Fuzzy Sound

Help & questions

Sorunome

6 years ago

If you are getting fuzzy sound with the NeoLEDs on your prototype, update the binaries from the repo. This was because of a software bug, which is fixed by now.

For those interested as to why it happened, feel free to read below:


For the sound we need an interrupt running at 44.1kHz to be able to generate soundwaves up to 22.05kHz. Why 44.1kHz? That is commonly used for wav files, so that way we can easily stream them. And going up to 22.05kHz soundwaves satisfies the audio spectrum humans can hear.

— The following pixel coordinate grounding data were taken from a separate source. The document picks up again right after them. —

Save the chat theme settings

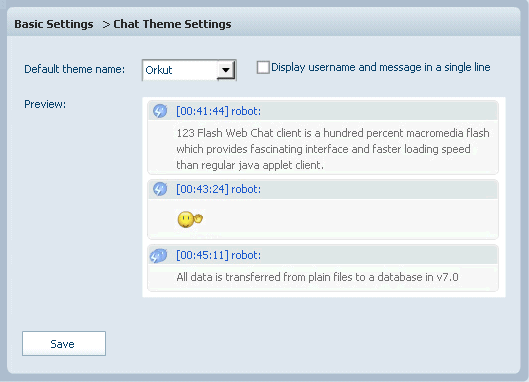tap(64, 344)
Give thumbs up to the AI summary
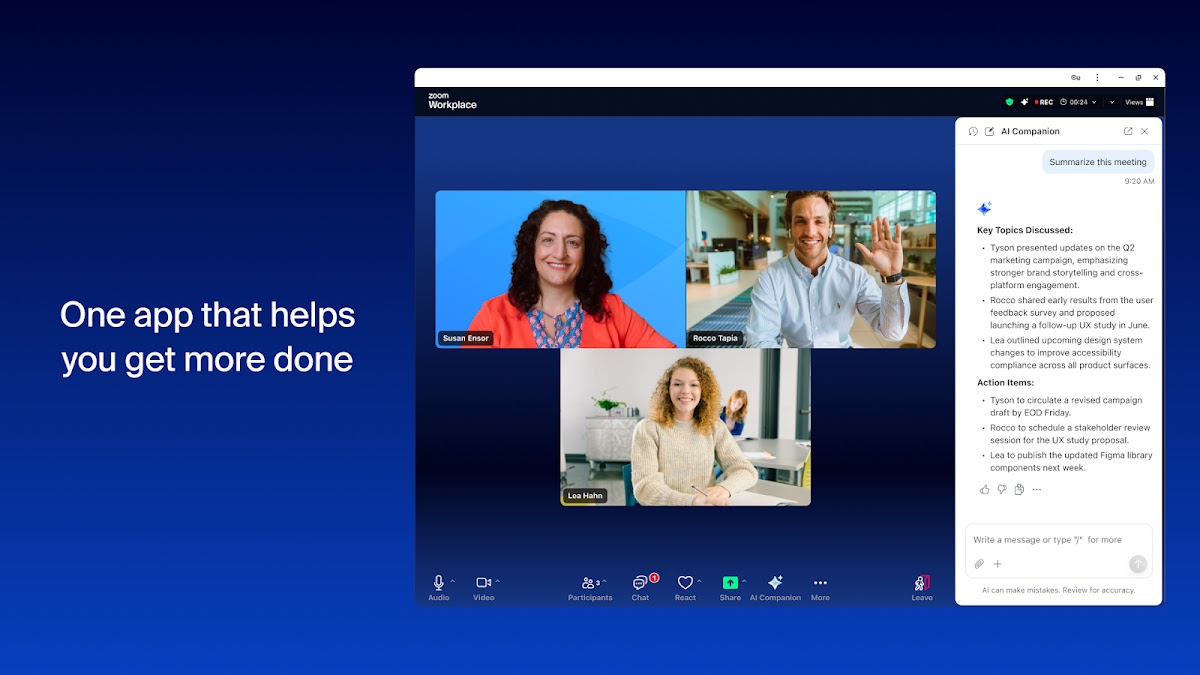Screen dimensions: 1200x675 (x=985, y=490)
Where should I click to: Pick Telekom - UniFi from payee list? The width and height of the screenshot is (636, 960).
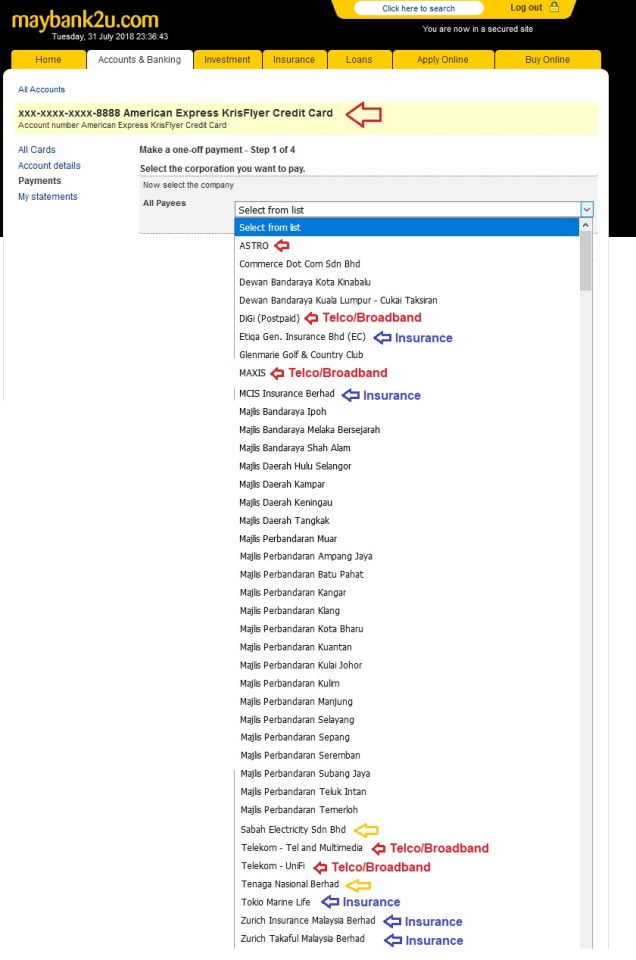coord(273,866)
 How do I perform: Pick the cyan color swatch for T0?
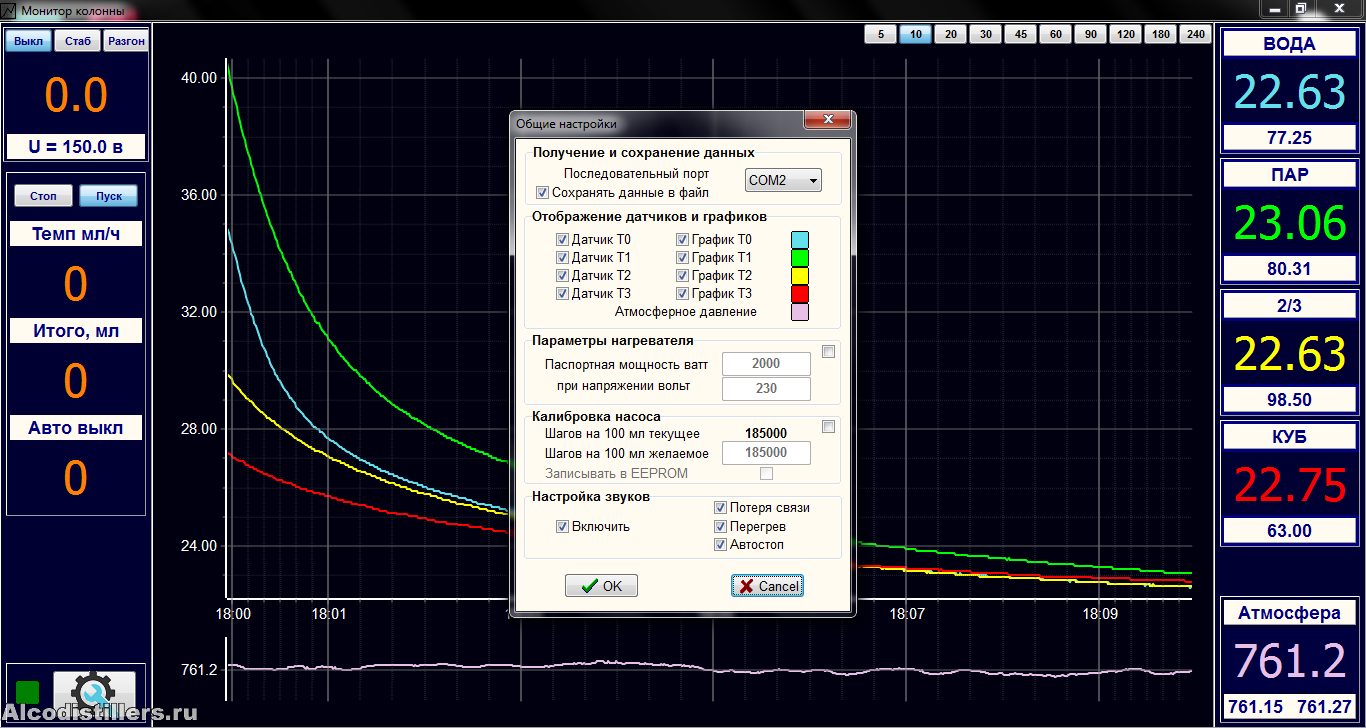[x=799, y=240]
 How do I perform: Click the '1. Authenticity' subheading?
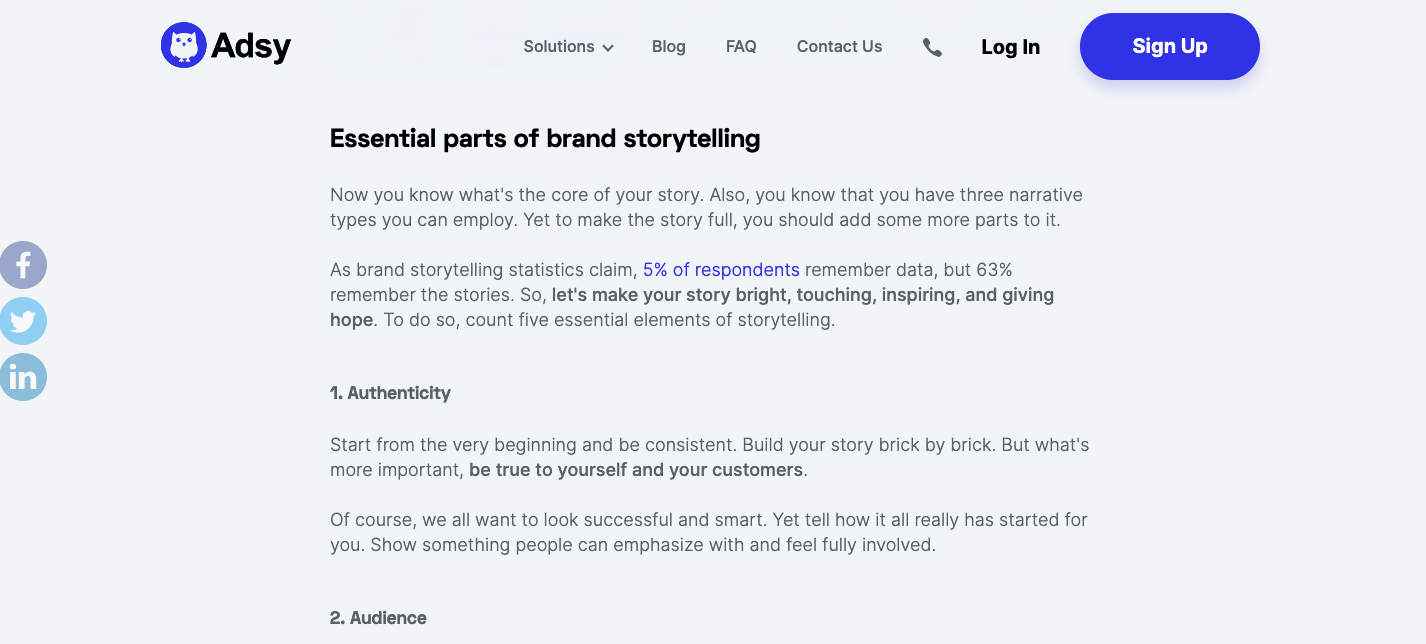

Now, the NeoLEDs require when updating some precicely timed output, where in the official repo they do that with a preciece number of nop asm opcodes to time it and they disabled interrupts during it. The issue is now that during the NeoLED update our sound doesn't trigger. This caused a blubby sound, and I fixed that by manually modifying the NeoLED library and enabling/disabling interrupts wherever possible so that our sound interrupt has more time to run. Great! Only issue....this introduced the fuzzy sound bug you are hearing.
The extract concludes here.